Financial services giant USAA is taking aim at the issue. It has turned to IBM and its Watson-based analytics technology to learn and understand veterans’ needs, requirements and preferences at a far deeper level than they could in the past. The system scans thousands of documents and taps other data sources—including caller behavior—in order to deliver relevant results.
“We see more than 900 million interactions a year in the digital space,” says Neff Hudson, USAA’s vice president of emerging channels. “We have always been a company that prides itself on personal contact. Because we are a financial services firm, a lot of our products and services lend themselves to a conversation. But we also recognize the need to create virtual agents and address issues through mobile and online environments.”
Overall, about 150,000 individuals transition from the military to civilian life annually. Many of these individuals seek assistance from USAA and other sources, including various services and Websites.
“Finding trusted sources of information can be difficult,” Hudson explains. “We are using Watson to improve the process for those who wish to interact online.”
The system, Watson Engagement Advisor, is designed to address natural language queries. For example, a member might ask: “Can I be in the reserve and collect veterans compensation benefits?” or “How do I make the most of the Post-9/11 GI Bill?” Others might ask: “How do I write a résumé that presents my military experience in the best possible light?

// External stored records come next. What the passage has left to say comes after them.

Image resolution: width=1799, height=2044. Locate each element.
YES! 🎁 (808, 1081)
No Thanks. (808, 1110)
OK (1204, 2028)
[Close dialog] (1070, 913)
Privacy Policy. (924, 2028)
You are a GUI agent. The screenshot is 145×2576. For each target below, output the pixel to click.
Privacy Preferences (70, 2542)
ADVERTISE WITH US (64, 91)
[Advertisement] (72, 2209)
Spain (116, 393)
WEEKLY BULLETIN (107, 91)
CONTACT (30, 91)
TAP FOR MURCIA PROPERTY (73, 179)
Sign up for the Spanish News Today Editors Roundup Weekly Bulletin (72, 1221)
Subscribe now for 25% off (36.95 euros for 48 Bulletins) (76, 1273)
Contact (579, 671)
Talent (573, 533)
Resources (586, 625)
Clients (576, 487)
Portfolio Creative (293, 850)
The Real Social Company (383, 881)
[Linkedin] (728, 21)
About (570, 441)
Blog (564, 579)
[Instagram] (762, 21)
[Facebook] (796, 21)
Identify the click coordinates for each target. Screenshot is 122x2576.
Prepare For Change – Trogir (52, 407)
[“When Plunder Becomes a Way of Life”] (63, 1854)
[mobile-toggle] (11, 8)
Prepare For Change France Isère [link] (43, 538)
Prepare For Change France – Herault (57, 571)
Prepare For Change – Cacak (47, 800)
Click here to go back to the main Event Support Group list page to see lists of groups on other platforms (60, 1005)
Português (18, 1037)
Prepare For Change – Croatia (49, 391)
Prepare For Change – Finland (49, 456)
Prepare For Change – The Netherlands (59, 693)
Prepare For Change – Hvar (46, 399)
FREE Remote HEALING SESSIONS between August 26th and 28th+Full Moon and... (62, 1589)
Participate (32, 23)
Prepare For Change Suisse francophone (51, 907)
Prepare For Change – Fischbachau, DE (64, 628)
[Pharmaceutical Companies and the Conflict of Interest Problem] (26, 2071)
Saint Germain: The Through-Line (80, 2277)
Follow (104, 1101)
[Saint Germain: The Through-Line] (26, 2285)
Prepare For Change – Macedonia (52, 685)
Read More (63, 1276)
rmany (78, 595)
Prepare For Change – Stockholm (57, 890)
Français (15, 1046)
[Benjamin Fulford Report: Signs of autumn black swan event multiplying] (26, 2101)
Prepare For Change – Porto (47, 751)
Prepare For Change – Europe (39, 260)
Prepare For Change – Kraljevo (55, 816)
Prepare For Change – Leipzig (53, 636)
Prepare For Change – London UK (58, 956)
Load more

Watson combs through volumes of USAA’s documents and business data to generate answers to these questions. No less important: The system analyzes patterns and learns over time how to deliver better results.
USAA began testing the system in April and has been steadily expanding the use of the technology nationwide. Later this year it plans to roll out the virtual agent capabilities to its mobile app.
“We are extremely eager for people to use the app on whatever channel they find most useful and relevant,” Hudson says. “We want as many people as possible to use it and interact with it—partly because the more people use it, the smarter and more useful it becomes. There’s a difference between the system answering general questions and answering far more specific questions.”
Hudson says that using Watson to deliver military information is only the beginning. Over the next few years, USAA plans to expand the use of the technology across a broad swath of services and functions, including banking and insurance.
As analytics continue to improve and USAA refines its internal algorithm, “We hope to interact with members on a far more personal and smarter basis through digital channels,” Hudson explains. “People are beginning to use these tools, and they have high expectations. We need to be there and deliver on the full potential of the technology.”